This PR adds a new mode to ORC, called "dylib scanning" or "dylib derivation" mode. This mode allows ORC to examine the dependencies of a post-link artifact, scanning for ODRVs between the host executable and its dylibs as best it can.

Dylib scanning mode should be seen as a compliment to and not a replacement of ORC's "classic" mode. Any final artifact is made "ODR clean" by the linker, which assumes ODR was upheld during the creation process. Thus, any ODRVs within an artifact cannot be discovered by this mode. However, ORC's "classic" mode does not scan across final artifacts (e.g., an executable and the dylibs it depends upon), which is a common distribution method for applications. Therefore, this mode is the second of a one-two punch intended to more thoroughly detect ODR violations in an application.

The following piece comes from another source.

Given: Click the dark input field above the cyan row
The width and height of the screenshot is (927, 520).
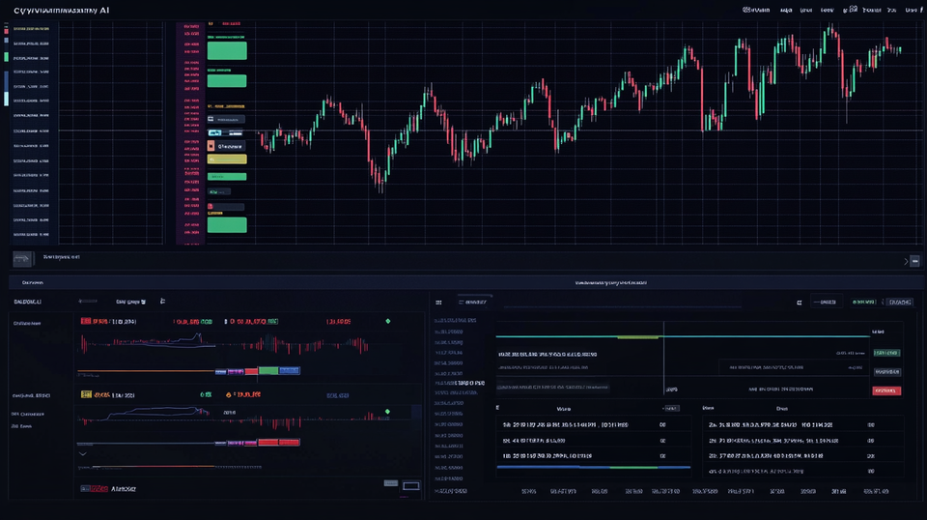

@fosterbrereton fosterbrereton requested a review from leethomason May 2, 2024 18:33
@fosterbrereton fosterbrereton changed the title Dylib derivation & Scanning Dylib Derivation & Scanning May 2, 2024
// Enqueue a task for (possibly asynchronous) execution. If the `parallel_processing` setting in the
// ORC config file is true, the task will be enqueued for processing on a background thread pool.
// Otherwise, the task will be executed immediately in the current thread.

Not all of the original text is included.